=== Data shown ===

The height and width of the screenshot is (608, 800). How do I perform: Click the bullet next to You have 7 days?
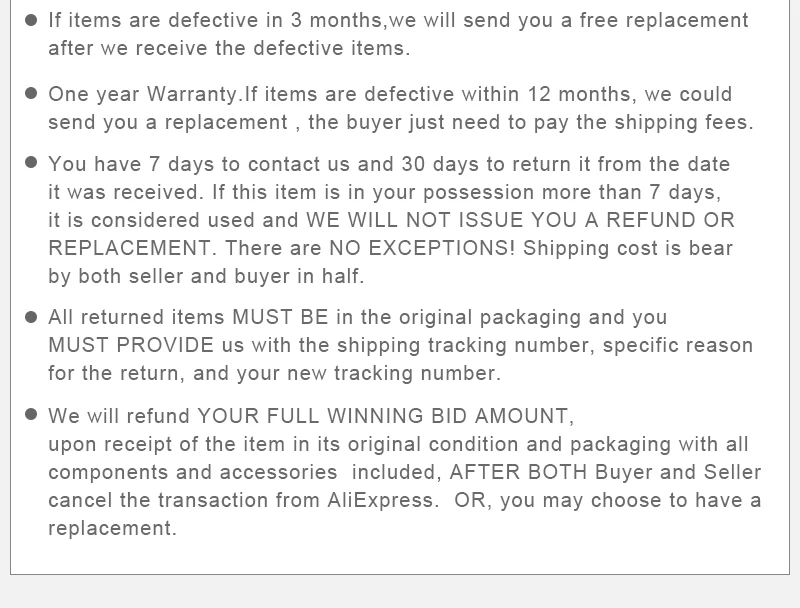31,162
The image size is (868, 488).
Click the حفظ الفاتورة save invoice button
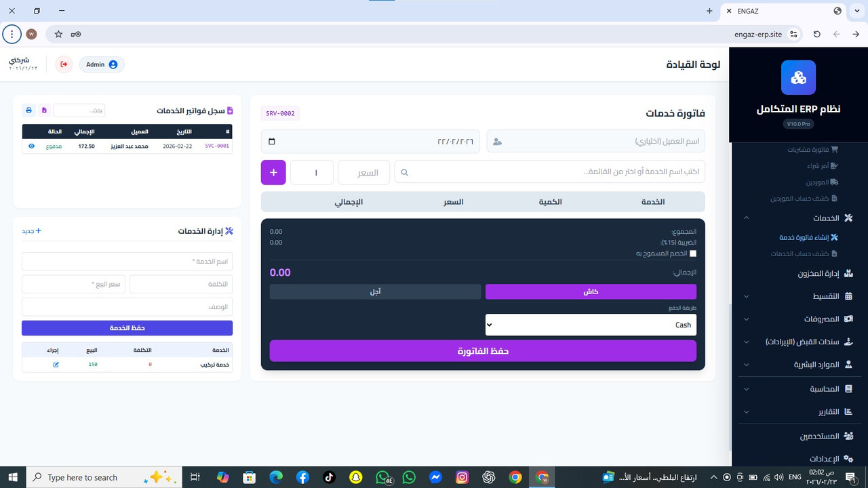[483, 350]
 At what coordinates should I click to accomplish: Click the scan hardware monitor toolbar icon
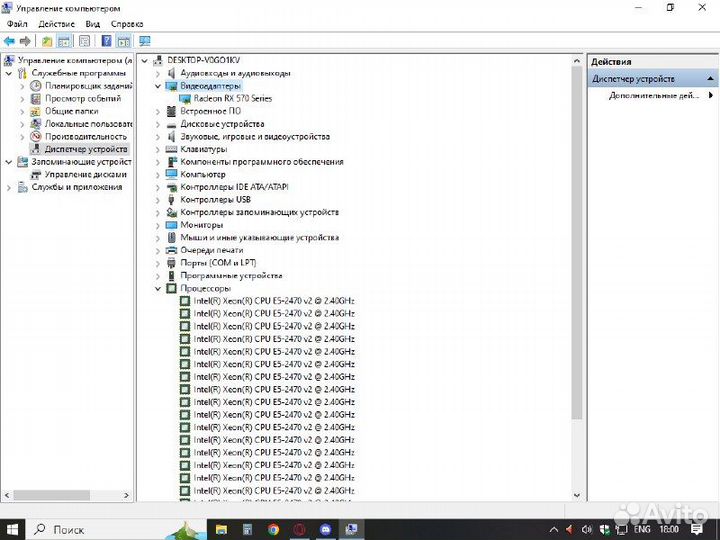tap(144, 41)
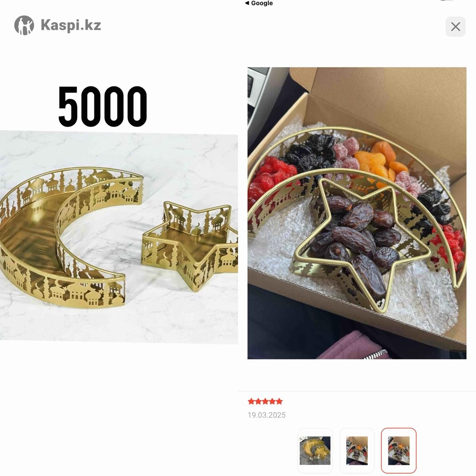Select the red-outlined third thumbnail
This screenshot has height=476, width=476.
coord(399,451)
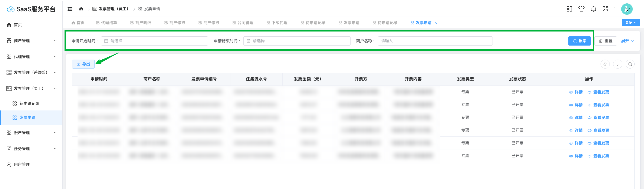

===

The expected output is the full material above, unaltered, with pictures removed.

The height and width of the screenshot is (608, 800). How do I perform: Click the bullet next to You have 7 days?
31,162
The image size is (868, 488).
Click the حفظ الفاتورة save invoice button
[483, 350]
 At what coordinates should I click to accomplish: Click the scan hardware monitor toolbar icon
tap(144, 41)
Select the red-outlined third thumbnail
This screenshot has height=476, width=476.
coord(399,451)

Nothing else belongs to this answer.